The cost to acquire a new customer on a nationwide basis is cheaper with the Walmart brand so we've been investing more in Walmart.com on a national basis and reducing marketing investment in Jet, except in certain urban markets. Due to this change, Jet will not grow as quickly as it did in early days but it will be well positioned where we've chosen to focus the brand.

That focus is a critical factor, he added:

As it relates to the brands, Walmart is just a really well-known brand for value throughout the country. And when you get into Oklahoma and Texas, in the middle of the country, it just makes a lot of sense to invest in that brand rather than investing higher incremental dollar to introduce a brand that's less familiar.

Now on the other hand, if you take the New York metropolitan area as one example, not the only one, the Jet brand is really well known, has a lot of traction, has appeal, as we mentioned earlier, to urban, millennial, higher-income customers. So it's really just a positioning choice, and that choice was made before we made the acquisition.

I think we wanted to leave our minds open as we acquire Jet to make the best choices about how we use the brand and where we position it. But our thoughts before we bought it that basically become confirmed, that Jet plays a great role reaching parts of the country and selling, in some cases, some brands that are not ready to sell on Walmart.com.

So I think what you'll see is Jet will go through a period of adjustment and then it'll start to grow again in the future but focused on specific markets and opportunities, whereas Walmart will be the broad-based, big part of the business, and growing it will be a priority.

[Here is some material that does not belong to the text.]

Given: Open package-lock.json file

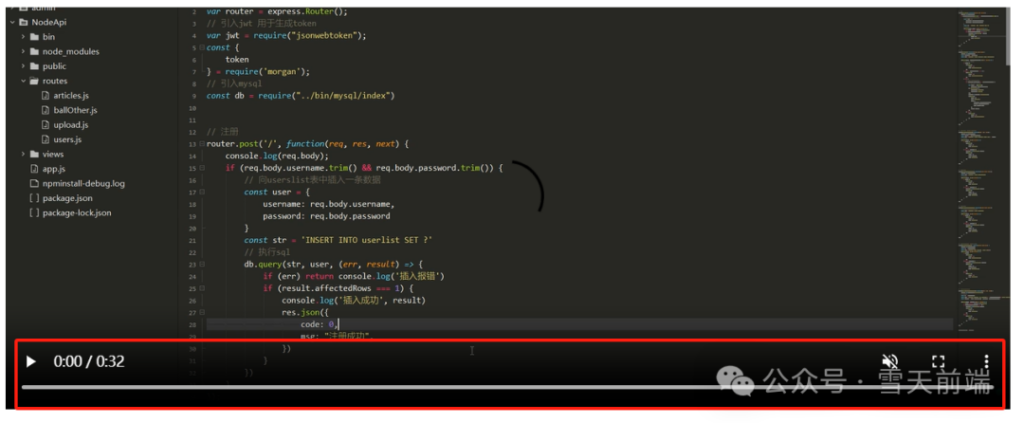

That’s a rational enough explanation, but it wasn’t enough to calm Wall Street jitters yesterday. Neither would McMillon’s outlook for 2018:

I think as we look at this year, we're trying to preserve flexibility as we go through the year to decide what level of investment we want to make in e-commerce as we go month to month and quarter-to-quarter. It's possible we may choose to lose a little more in eCommerce this year than we did last year, but generally speaking, we think it'd be about the same level of losses.

My take

‘Amazon’s coming to get you’ is a threat that hangs over every retailer today - and not without some justification. The panic on Wall Street yesterday was an overreaction however. I’m with Neil Saunders of GlobalData Retail who commends Walmart for taking a long term view, but has some warning words of advice:

There are many demographics, especially younger and professional segments, for whom Walmart is not the destination of choice online. This is a tough nut for Walmart to crack, and one that it can only break by more heavily marketing its services and proposition. Walmart needs to invest in evolving and adapting. If it doesn't, it will become irrelevant. In so doing, it is following the same strategy as Amazon: taking less profit today, for the prospect of a stronger, better business tomorrow."